***** DATA TO USE

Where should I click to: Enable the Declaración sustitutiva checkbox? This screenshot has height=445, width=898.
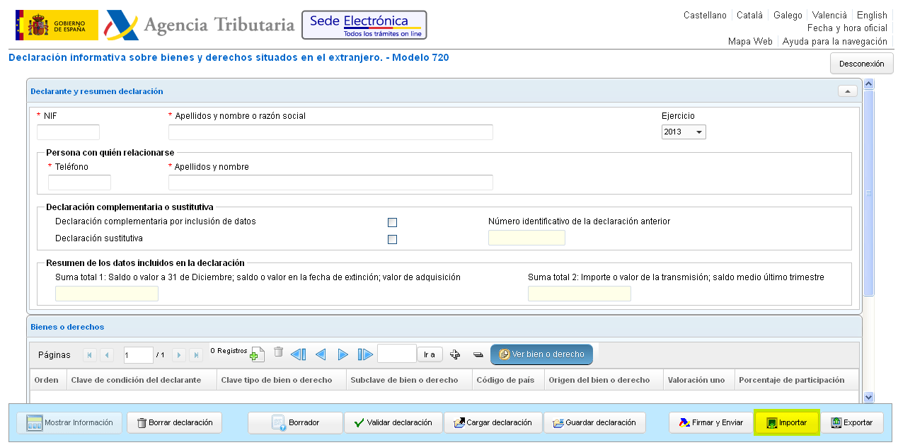coord(393,239)
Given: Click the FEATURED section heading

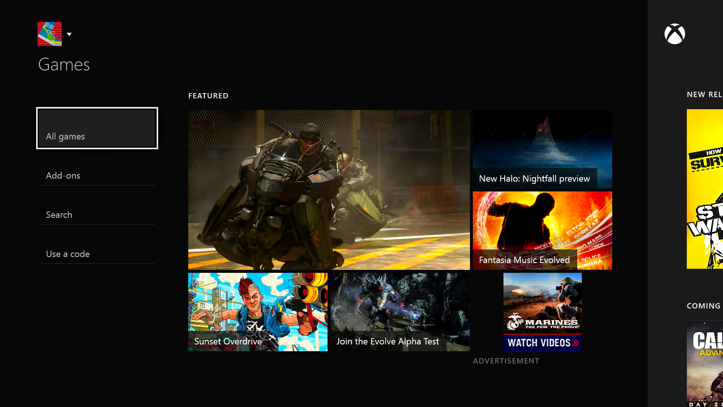Looking at the screenshot, I should [208, 96].
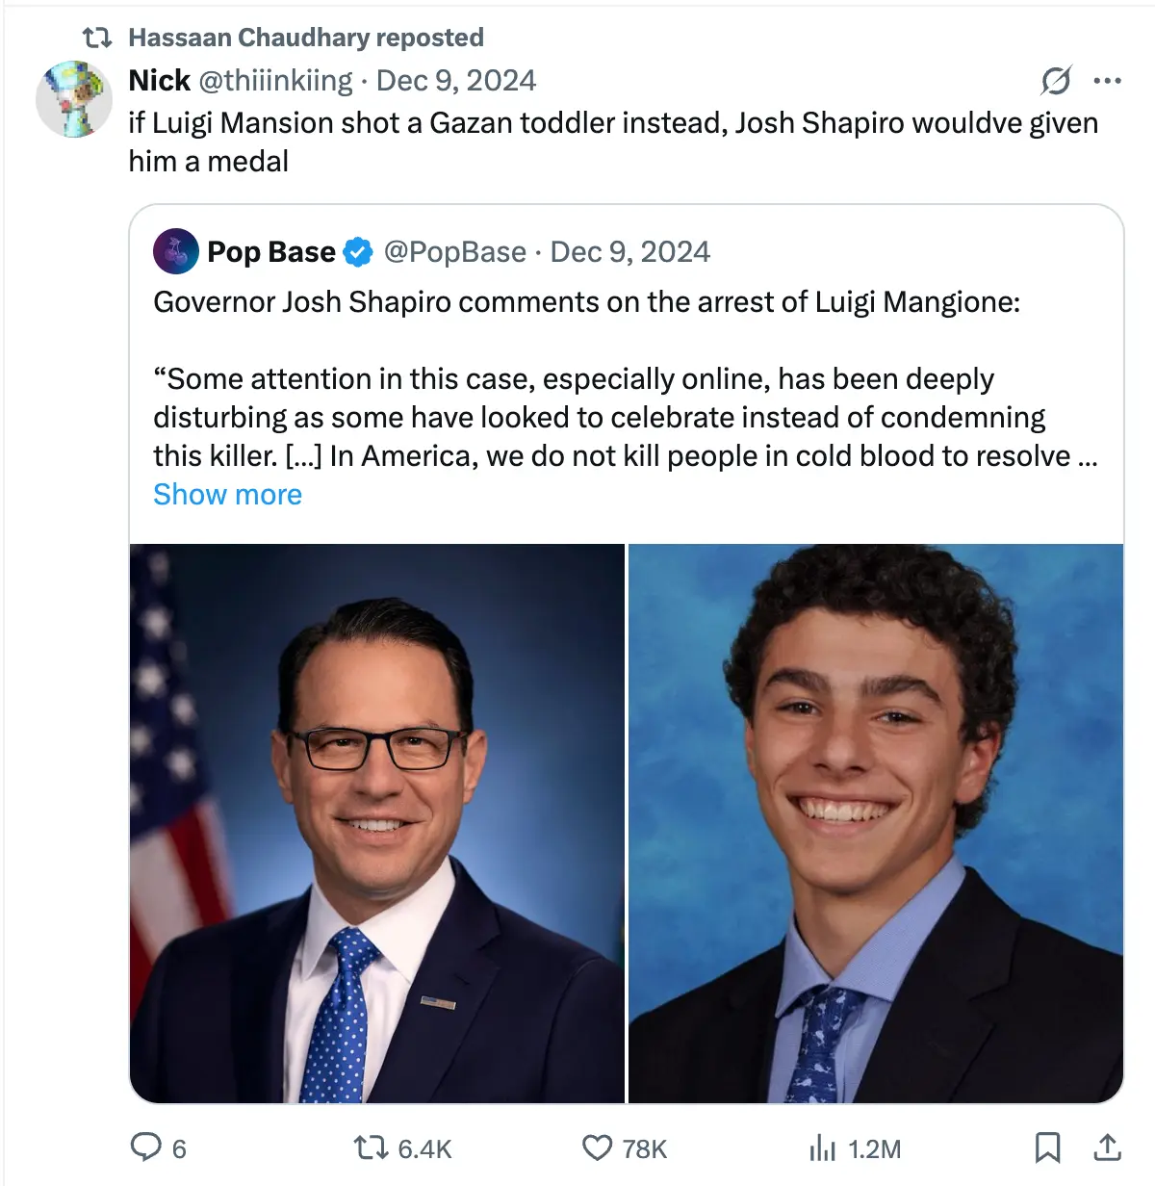Click the Nick display name
This screenshot has height=1186, width=1155.
pos(160,81)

**********

INSTRUCTIONS TO FOLLOW
Rewrite all the records above with "section heading" changed to "section title" and everything else kept the same. Leave the pictures out.

TASK SOLUTION
Where should I click to: Enable the Declaración sustitutiva checkbox? This screenshot has height=445, width=898.
coord(393,239)
Given: Click the FEATURED section title

Looking at the screenshot, I should [208, 96].
Click the Nick display name
This screenshot has height=1186, width=1155.
pos(160,81)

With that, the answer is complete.